Collected data entries
----------

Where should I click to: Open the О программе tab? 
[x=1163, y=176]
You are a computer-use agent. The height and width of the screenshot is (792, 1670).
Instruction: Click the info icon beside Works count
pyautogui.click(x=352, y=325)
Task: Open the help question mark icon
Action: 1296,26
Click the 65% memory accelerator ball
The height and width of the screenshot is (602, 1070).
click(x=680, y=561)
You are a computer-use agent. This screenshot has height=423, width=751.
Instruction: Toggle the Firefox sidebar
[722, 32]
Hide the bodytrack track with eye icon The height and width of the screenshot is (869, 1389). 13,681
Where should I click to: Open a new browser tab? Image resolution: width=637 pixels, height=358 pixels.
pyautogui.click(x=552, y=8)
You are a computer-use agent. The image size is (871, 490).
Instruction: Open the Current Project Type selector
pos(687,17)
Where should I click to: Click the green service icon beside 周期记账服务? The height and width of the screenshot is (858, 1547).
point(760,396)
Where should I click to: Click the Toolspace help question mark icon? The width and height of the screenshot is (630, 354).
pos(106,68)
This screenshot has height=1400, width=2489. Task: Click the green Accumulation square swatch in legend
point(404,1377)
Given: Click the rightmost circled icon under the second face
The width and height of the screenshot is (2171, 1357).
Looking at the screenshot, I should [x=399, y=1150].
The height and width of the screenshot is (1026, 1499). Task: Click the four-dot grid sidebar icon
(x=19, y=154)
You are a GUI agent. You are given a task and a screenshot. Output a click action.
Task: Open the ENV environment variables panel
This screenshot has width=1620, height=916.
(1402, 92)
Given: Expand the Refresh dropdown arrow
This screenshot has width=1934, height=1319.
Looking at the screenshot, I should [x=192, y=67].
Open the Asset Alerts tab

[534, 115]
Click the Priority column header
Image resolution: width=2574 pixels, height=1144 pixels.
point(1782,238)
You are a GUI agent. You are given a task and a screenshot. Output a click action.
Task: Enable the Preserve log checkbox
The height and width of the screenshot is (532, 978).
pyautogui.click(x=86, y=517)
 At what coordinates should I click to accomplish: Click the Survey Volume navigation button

----------

Task brief = The records above need to be retyped in full, exactly as given.

Solution to the exercise =
Where should I click to: Open the О программе tab? 
[x=1163, y=176]
You are a computer-use agent. The height and width of the screenshot is (792, 1670).
Instruction: Click the info icon beside Works count
pyautogui.click(x=352, y=325)
Task: Open the help question mark icon
Action: 1296,26
Click the 65% memory accelerator ball
The height and width of the screenshot is (602, 1070).
click(x=680, y=561)
You are a computer-use agent. This screenshot has height=423, width=751.
Instruction: Toggle the Firefox sidebar
[722, 32]
Hide the bodytrack track with eye icon The height and width of the screenshot is (869, 1389). 13,681
Where should I click to: Open a new browser tab? Image resolution: width=637 pixels, height=358 pixels.
pyautogui.click(x=552, y=8)
You are a computer-use agent. The image size is (871, 490).
Instruction: Open the Current Project Type selector
pos(687,17)
Where should I click to: Click the green service icon beside 周期记账服务? The height and width of the screenshot is (858, 1547).
point(760,396)
Where should I click to: Click the Toolspace help question mark icon? The width and height of the screenshot is (630, 354).
pos(106,68)
This screenshot has height=1400, width=2489. Task: Click the green Accumulation square swatch in legend
point(404,1377)
Given: Click the rightmost circled icon under the second face
The width and height of the screenshot is (2171, 1357).
Looking at the screenshot, I should [x=399, y=1150].
The height and width of the screenshot is (1026, 1499). Task: Click the four-dot grid sidebar icon
(x=19, y=154)
You are a GUI agent. You are given a task and a screenshot. Output a click action.
Task: Open the ENV environment variables panel
This screenshot has width=1620, height=916.
(1402, 92)
Given: Expand the Refresh dropdown arrow
This screenshot has width=1934, height=1319.
Looking at the screenshot, I should [x=192, y=67].
Open the Asset Alerts tab

[534, 115]
Click the Priority column header
Image resolution: width=2574 pixels, height=1144 pixels.
point(1782,238)
You are a GUI agent. You are given a task and a screenshot. Output a click action.
Task: Enable the Preserve log checkbox
The height and width of the screenshot is (532, 978).
pyautogui.click(x=86, y=517)
 At what coordinates should I click to accomplish: Click the Survey Volume navigation button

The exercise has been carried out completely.